Bangladesh police have arrested a 'spiritual leader' of a banned Islamist outfit blamed for the country's worst terror attack at a cafe here as they intensified a crackdown on militants.

Dhaka: Bangladesh police have arrested a 'spiritual leader' of a banned Islamist outfit blamed for the country's worst terror attack at a cafe here as they intensified a crackdown on militants.

Maulana Abul Kashem was arrested from a hideout in the capital last night.

Officials of the police's elite counterterrorism and transnational crime unit said Kashem was the spiritual leader of the reconstituted Jamaatul Mujahideen Bangladesh (neo-JMB), which is believed to be inclined to the Islamic State terror group.

"He (Kashem) was a madrassa teacher in (northwestern) Joypurhat...," Monirul Islam, the chief of the unit, told reporters.

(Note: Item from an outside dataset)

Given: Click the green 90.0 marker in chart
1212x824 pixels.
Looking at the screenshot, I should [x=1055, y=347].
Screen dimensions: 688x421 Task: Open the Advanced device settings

Islam said that the neo-JMB recruited Kashem to inspire its operatives to become extremists.

Kashem's arrest comes after a leading neo-JMB operative was killed in police custody in northwestern Bogra while another, who supplied weapons for the July 1 cafe attack, was arrested in the capital.

Islam said their investigations found that nearly 30 militants were directly linked to the attack on the Holey Artisan restaurant in Dhaka last year, killing 22 people, including an Indian girl.

Three top leaders of the outfit were subsequently killed in gunfights with police.

Bangladesh witnessed a spate of attacks on secular activists, foreigners and religious minorities since 2013.

The country launched a massive crackdown on militants specially after the Dhaka cafe attack.